#### TASK STATEMENT
Copy the entries from their start through the line containing "sidebar-item-label: Документы is", swapping "screenshot" for "image" and keeping everything else the same.

#### STORED DATA

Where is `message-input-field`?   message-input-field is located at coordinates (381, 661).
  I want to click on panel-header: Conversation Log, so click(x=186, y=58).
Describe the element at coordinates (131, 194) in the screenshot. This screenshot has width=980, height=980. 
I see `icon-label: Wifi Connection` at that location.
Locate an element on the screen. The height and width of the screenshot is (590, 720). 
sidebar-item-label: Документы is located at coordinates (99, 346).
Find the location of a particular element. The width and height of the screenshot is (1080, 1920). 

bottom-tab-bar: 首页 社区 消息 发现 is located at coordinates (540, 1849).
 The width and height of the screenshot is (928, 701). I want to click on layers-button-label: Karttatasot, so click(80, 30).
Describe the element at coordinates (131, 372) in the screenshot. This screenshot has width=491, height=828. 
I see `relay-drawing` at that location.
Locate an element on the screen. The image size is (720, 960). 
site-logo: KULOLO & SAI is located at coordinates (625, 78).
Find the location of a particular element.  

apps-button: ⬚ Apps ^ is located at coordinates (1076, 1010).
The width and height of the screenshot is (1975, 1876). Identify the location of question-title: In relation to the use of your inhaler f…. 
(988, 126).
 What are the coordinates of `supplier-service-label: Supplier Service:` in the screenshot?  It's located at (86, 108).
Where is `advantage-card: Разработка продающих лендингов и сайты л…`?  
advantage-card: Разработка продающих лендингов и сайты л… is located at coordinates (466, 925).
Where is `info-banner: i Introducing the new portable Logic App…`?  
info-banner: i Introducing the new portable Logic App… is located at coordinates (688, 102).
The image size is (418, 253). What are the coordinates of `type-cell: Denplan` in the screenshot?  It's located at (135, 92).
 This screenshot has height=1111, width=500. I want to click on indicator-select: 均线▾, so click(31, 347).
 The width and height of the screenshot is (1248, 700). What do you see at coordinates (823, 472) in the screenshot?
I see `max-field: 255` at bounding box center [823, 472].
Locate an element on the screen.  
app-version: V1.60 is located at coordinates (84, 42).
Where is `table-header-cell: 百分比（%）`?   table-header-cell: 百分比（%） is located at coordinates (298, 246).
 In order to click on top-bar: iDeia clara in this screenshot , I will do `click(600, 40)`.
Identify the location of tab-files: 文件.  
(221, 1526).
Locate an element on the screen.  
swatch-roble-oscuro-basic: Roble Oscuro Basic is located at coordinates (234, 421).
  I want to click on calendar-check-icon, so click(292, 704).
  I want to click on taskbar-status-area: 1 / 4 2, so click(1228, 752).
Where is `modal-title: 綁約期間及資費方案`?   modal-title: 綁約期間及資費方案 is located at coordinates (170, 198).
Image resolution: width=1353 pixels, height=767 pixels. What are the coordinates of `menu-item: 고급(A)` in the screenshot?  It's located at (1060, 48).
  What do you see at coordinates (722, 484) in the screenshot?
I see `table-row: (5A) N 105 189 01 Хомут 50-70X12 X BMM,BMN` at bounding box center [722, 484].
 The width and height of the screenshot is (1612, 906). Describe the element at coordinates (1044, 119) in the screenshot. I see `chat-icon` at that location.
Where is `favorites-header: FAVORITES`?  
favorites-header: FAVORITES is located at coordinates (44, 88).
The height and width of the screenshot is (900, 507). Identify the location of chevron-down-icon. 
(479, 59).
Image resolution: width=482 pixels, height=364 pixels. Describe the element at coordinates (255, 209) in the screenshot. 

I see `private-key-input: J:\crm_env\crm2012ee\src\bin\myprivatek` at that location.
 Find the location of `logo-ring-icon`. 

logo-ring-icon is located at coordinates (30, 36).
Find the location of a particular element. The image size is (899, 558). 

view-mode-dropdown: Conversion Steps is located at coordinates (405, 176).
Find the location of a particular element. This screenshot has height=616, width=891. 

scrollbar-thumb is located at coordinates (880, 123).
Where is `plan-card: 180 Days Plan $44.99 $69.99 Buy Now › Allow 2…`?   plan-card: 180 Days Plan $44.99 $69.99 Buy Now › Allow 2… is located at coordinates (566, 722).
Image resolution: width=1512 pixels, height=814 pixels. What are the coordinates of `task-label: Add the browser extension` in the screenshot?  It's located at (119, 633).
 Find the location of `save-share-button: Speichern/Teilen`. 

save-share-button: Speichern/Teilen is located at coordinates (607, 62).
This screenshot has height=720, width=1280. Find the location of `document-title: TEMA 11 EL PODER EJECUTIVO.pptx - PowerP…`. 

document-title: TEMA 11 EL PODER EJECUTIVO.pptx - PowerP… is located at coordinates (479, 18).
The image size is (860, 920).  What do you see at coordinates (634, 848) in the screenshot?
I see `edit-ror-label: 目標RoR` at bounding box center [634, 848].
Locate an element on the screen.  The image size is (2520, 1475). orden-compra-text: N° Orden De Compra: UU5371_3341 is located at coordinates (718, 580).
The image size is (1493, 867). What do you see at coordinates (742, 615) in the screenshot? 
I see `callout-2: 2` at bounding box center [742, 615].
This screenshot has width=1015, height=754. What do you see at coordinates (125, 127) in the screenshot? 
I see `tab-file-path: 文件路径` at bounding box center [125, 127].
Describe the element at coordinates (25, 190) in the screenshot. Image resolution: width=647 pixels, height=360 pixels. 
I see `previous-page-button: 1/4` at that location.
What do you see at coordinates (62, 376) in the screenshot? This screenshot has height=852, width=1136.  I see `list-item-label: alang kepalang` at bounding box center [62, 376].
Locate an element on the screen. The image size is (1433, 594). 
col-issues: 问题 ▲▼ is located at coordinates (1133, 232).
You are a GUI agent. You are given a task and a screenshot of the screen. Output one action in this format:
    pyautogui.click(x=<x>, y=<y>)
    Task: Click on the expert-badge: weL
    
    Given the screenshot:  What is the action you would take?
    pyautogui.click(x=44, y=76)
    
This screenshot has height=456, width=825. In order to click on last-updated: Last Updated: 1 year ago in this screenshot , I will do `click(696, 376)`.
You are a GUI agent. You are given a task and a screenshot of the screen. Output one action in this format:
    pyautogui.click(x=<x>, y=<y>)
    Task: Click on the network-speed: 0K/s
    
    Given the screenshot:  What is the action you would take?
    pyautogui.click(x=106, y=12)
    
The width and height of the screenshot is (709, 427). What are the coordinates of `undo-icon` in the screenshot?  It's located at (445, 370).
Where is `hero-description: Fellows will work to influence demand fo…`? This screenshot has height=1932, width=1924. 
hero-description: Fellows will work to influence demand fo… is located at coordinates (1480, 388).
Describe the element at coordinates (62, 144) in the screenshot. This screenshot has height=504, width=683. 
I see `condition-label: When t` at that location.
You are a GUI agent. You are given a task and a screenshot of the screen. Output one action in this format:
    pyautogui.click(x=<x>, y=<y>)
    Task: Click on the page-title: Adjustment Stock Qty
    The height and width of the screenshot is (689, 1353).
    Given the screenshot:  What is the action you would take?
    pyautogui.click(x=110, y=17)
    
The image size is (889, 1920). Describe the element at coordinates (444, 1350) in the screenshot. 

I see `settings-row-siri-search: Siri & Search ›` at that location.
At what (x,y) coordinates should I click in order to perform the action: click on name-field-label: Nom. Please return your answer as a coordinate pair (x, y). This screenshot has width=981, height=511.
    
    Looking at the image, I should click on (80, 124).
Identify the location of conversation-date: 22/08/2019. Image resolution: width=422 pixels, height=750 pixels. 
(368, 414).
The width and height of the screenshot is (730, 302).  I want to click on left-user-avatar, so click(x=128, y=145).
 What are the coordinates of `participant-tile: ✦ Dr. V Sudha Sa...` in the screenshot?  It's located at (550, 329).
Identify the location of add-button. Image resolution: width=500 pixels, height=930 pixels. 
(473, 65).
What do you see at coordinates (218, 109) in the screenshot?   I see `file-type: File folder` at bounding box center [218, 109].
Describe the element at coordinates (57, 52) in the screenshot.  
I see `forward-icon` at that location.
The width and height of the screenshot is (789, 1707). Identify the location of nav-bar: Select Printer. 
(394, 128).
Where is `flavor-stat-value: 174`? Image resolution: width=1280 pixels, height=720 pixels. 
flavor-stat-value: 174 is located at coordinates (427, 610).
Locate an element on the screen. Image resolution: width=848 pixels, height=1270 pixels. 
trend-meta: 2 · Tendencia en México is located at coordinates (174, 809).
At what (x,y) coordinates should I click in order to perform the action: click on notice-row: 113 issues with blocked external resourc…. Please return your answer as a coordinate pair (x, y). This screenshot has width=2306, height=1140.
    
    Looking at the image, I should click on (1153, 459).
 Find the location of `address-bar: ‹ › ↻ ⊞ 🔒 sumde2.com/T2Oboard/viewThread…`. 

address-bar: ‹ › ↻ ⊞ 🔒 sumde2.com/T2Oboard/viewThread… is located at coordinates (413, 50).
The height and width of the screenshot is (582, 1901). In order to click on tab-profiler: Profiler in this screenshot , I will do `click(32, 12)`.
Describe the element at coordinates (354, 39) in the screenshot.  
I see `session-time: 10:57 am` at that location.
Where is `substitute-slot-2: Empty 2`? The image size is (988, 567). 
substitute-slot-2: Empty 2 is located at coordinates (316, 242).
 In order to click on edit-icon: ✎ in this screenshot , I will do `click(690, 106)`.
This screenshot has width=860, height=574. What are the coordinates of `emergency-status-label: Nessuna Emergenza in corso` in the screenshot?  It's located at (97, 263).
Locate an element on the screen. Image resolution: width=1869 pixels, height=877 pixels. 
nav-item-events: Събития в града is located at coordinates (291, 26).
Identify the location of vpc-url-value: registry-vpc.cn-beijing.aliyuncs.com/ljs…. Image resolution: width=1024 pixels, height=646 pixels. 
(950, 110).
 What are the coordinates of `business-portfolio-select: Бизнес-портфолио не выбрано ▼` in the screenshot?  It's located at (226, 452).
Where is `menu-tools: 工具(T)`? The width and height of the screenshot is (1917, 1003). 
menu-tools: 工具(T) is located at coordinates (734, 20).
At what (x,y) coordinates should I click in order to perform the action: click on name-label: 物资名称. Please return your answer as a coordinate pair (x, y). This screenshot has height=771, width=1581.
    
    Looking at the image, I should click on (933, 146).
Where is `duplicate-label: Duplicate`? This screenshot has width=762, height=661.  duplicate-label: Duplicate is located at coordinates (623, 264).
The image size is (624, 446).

#### EXERCISE OUTPUT
Where is `message-input-field`?   message-input-field is located at coordinates (381, 661).
  I want to click on panel-header: Conversation Log, so click(x=186, y=58).
Describe the element at coordinates (131, 194) in the image. This image has width=980, height=980. 
I see `icon-label: Wifi Connection` at that location.
Locate an element on the screen. The height and width of the image is (590, 720). 
sidebar-item-label: Документы is located at coordinates (99, 346).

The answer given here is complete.